Modulation of canonical Wnt signaling affects IK cell dynamics and molar bud shape. (A) Confocal fluorescence images of explant cultures showing K17-GFP (epithelium, green), Fucci nuclei G₁/G₀ (red) and the tooth placode/bud epithelium perimeter (dotted line). i indicates the area shown at higher magnification on the right and z the surface rendering side view. Canonical Wnt signaling levels were modulated from placode stage at E11.5+24 h by either stimulation with Wnt3a or inhibition with XAV939. Stimulation resulted in a flat bud with persistant G₁/G₀ IK cells throughout the invagination.
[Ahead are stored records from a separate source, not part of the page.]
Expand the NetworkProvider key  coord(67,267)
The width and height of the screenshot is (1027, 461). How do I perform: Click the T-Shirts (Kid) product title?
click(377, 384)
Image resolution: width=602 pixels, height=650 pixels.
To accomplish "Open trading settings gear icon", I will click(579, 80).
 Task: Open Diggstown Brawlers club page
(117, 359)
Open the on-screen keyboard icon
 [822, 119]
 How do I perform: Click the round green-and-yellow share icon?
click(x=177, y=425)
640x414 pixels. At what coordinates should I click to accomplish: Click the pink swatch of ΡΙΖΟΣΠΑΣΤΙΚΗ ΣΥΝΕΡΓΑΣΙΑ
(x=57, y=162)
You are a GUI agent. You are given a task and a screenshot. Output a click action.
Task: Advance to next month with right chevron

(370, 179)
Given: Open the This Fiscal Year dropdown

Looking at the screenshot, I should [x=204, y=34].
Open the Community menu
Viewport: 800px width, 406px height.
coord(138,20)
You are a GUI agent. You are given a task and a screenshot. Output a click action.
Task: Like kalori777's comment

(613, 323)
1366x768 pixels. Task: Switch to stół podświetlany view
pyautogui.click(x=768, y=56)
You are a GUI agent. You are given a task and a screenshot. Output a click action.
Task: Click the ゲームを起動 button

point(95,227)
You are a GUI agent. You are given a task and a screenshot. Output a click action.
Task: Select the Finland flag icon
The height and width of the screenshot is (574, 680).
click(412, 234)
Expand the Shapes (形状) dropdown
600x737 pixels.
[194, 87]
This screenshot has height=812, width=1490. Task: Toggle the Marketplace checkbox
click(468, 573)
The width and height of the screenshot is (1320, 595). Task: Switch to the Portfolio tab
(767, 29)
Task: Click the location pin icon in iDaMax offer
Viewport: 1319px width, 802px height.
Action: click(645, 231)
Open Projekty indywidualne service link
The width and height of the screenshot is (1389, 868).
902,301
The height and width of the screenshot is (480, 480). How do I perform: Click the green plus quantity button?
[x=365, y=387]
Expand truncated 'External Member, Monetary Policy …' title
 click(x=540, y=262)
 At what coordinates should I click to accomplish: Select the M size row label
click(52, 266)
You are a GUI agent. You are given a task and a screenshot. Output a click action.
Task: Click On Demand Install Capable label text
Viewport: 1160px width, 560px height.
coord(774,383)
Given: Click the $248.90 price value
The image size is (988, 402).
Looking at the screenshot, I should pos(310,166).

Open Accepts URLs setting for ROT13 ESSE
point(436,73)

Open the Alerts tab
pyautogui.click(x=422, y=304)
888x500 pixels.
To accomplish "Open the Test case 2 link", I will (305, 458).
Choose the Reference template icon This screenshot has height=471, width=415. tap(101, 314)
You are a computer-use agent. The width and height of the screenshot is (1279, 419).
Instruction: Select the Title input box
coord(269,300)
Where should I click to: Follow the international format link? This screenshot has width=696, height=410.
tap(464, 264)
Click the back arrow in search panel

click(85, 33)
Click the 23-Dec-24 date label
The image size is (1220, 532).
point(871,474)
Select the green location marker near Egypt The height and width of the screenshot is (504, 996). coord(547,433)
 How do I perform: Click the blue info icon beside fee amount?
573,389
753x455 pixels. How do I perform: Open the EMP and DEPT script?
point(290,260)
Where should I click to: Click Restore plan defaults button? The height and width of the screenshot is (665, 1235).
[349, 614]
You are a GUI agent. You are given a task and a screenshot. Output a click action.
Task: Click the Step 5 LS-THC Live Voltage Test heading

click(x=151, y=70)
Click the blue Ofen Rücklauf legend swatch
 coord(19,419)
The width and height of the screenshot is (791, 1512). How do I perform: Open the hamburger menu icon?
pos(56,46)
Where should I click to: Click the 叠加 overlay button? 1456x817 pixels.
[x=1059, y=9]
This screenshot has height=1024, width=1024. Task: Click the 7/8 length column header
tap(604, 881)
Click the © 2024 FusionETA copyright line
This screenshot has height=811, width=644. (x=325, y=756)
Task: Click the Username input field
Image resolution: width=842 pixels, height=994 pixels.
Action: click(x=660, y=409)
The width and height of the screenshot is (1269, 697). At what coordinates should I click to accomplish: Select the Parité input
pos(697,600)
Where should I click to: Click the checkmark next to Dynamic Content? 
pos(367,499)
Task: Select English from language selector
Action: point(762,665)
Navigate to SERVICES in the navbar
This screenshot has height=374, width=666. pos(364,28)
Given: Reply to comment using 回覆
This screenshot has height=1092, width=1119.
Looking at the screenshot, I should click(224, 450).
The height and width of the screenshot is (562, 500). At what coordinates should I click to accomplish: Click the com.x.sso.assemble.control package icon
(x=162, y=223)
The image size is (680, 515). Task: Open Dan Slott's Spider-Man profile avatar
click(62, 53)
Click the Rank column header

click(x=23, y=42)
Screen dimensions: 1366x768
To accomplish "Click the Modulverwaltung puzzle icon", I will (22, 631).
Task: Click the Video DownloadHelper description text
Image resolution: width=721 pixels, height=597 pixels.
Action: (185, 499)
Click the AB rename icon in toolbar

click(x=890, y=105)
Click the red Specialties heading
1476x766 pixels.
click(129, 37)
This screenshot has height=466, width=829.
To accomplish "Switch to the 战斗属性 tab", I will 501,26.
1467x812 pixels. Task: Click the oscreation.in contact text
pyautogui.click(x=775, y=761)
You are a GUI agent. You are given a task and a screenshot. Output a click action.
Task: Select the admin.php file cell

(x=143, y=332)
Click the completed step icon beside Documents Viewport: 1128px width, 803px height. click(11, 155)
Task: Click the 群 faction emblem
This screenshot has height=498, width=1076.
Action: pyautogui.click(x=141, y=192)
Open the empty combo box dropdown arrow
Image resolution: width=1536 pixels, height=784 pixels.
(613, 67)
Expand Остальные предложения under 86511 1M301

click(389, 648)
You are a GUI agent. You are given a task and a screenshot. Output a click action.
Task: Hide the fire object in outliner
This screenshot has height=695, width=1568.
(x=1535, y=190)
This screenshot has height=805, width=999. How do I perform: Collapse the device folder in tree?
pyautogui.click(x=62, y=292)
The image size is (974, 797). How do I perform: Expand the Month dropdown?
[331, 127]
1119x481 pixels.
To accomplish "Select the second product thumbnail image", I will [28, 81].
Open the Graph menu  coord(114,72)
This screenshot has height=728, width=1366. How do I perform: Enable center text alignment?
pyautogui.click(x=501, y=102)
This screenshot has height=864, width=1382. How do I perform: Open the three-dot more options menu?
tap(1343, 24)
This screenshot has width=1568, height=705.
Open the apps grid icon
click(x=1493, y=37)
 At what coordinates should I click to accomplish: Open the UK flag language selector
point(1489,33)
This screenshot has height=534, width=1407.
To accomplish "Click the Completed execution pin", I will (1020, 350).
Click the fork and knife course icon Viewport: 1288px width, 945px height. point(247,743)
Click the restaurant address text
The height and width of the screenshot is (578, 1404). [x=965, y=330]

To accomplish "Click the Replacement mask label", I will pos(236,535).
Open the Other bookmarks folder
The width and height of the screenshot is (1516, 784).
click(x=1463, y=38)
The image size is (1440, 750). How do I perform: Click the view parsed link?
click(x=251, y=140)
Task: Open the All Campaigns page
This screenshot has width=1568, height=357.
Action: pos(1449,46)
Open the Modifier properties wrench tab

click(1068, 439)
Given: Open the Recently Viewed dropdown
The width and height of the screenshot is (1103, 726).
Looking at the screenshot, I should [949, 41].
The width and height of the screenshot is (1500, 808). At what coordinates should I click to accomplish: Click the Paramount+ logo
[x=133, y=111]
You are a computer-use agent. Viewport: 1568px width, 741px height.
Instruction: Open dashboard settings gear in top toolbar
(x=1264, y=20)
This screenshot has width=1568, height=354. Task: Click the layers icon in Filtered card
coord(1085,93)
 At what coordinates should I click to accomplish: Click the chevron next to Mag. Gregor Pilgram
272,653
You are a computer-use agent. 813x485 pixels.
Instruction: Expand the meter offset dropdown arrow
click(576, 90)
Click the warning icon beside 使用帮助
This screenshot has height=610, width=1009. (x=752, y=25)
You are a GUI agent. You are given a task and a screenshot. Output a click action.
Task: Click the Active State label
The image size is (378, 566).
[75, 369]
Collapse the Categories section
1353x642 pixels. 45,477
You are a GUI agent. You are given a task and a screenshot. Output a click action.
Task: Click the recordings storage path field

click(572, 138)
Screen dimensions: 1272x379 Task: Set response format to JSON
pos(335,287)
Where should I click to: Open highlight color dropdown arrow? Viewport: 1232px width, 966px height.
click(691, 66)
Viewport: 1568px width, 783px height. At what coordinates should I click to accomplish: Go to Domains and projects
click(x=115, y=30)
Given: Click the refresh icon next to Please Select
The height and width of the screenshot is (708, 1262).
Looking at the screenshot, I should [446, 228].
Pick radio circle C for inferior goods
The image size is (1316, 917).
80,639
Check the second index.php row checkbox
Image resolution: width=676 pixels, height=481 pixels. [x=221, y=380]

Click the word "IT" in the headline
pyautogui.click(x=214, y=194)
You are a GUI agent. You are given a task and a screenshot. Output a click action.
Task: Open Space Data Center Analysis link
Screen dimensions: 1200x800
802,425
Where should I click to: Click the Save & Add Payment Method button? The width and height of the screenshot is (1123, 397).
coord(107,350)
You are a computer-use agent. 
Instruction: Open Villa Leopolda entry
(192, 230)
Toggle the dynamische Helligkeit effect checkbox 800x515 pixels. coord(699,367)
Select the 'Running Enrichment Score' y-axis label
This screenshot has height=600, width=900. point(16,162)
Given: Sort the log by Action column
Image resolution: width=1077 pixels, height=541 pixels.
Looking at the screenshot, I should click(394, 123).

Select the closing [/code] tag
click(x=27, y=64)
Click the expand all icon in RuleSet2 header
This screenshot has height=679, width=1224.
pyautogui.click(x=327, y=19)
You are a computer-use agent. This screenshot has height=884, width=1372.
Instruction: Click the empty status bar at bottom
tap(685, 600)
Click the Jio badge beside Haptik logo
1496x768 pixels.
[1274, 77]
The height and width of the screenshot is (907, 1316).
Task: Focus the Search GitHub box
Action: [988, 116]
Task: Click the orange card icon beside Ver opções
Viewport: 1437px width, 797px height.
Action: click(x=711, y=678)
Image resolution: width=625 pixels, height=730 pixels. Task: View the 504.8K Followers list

Inhibition led to complete loss of the G₁/G₀ condensate and abrogated invagination. (B) Quantification of bud dimensions in Wnt3a-stimulated and control cultures (data show the fold change over E11.5 and are mean±s.e.m.; n_ctrl=12, n_Wnt3a=10, Mann–Whitney U-test, ***P≤0.001). (C) Quantification of IK cell number, density and area in Wnt3a-stimulated and control cultures (data show the fold change over E11.5 and are mean±s.e.m., n_ctrl=12, n_Wnt3a=10, Mann–Whitney U-test, ***P≤0.001). (D) Stimulation with Wnt3a in Fucci G₁/G₀ (red) and S/G₂/M (green) cultures resulted in lack of IK condensation followed by a drastic loss of cell proliferation in the bud. Inhibition with XAV939 resulted in the loss of the G₁/G₀ IK condensate and absence of proliferation and invagination. i indicates the area shown at higher magnification on the right and z the surface rendering side view. (E) Quantification of cell proliferation in Wnt3a-stimulated and control cultures (data show the fold change over E11.5 and are mean±s.e.m.; n_ctrl=7, n_Wnt3a=8, Mann–Whitney U-test, **P≤0.01). (F) A Wnt10b recombinant protein-releasing bead was placed next to the IK (visualized with a Fucci G₁/G₀ reporter) distally to the placode. Explants were imaged at E11.5, after 8 h and after 16 h. Morphogenesis and IK condensation proceeded normally in control buds without beads. Application of the Wnt10b-releasing bead resulted in a loss of condensation of G₁/G₀ IK cells. Instead, the G₁/G₀ IK cells were spread out toward the Wnt10b bead.